Transparent windows require that you build your own functionality for window handling: Closing, minimizing, moving, resizing, etc. Now, when you use custom chrome, you can use Scale-9 in Flash/Flex to make it really easy to handle how resizing of the graphic works. You can do this with the <mx:canvas> tags in Flex.

HTML Control. WebKit is entirely integrated into the Flash Rendering Pipeline. Using the bridge, you can use functionality in either JavaScript or ActionScript and use it in the other environment: AS called within JavaScript; JavaScript called within AS.

File I/O. Full read/write access within the access provided the user running the OS. Have asynchronous and synchronous versions of the API. So quick and small file access can be done in a synchronous manner quickly, and longer access can be done asynchronously to maintain a quality user experience. Use standard native file dialogs: Save, select, select multiple, directory.

File I/O can save not just text/binary stuff, but you can read/write serialized AS objects. So, you can create an AS object with the info you need, then very rapidly write it out and have it very easy to read back in as that object.  Just use the writeObject() method of the filestream! Similarly, just use loadObject() when reading.  To make this work, you will need to add a tad of metadata to the object to make it work. Another caveat, the data will not be human-readable. But if human-readability is not important, this is much more rapid for writing a lot of data than it would be to save in some text or XML format and needing methods to write out and read back in the data.

Another solution could be to write this kind of data to the database via the database API. But sometimes that may be overkill, plus this can write files anywhere.

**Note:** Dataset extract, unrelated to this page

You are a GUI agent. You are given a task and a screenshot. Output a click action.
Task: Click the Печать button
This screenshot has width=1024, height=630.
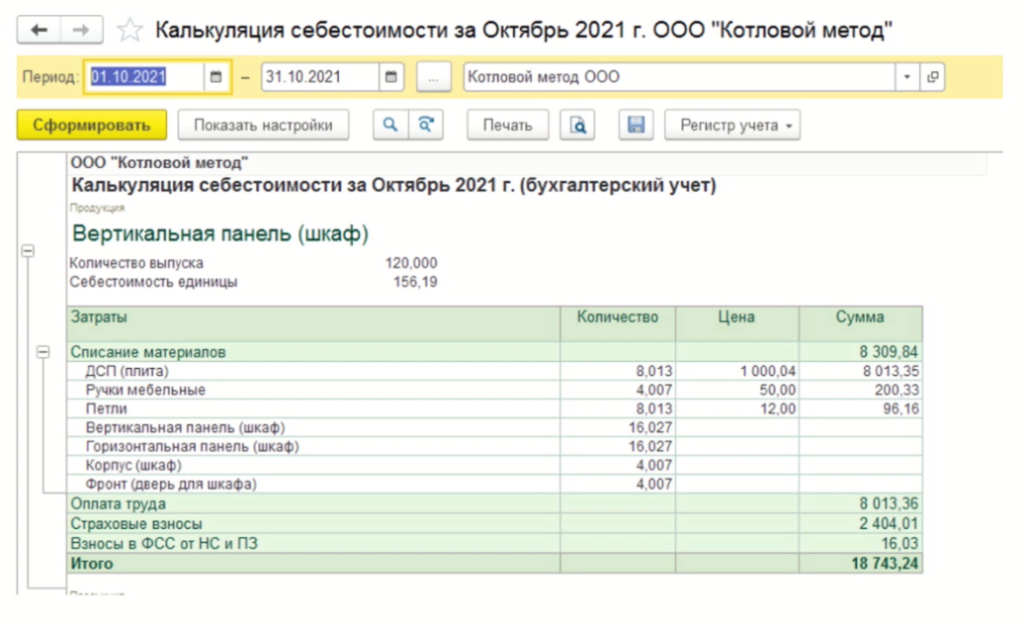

Database. A fully-embedded SQLite database engine. You’re accessing a local database. This is not for accessing remote databases. To do that, you’ll want a webservice that provides access to that database.  This database support is great for providing online/offline support. You can sync the information locally and then just utilize the local version.

One note: Every database function will be a separate transaction. If you have hundreds/thousands of database functions to perform, wrap them into one transaction so that the filesystem can do the file transaction more efficiently. In his sample, writing 1,000 database records took 2.3 seconds with no transactions; it took 0.1 second with transactions.

When handling database connectivity, you will: (a) Point to the database file. (b) If it doesn’t exist, do the code to create the database. (c) Do your database statements.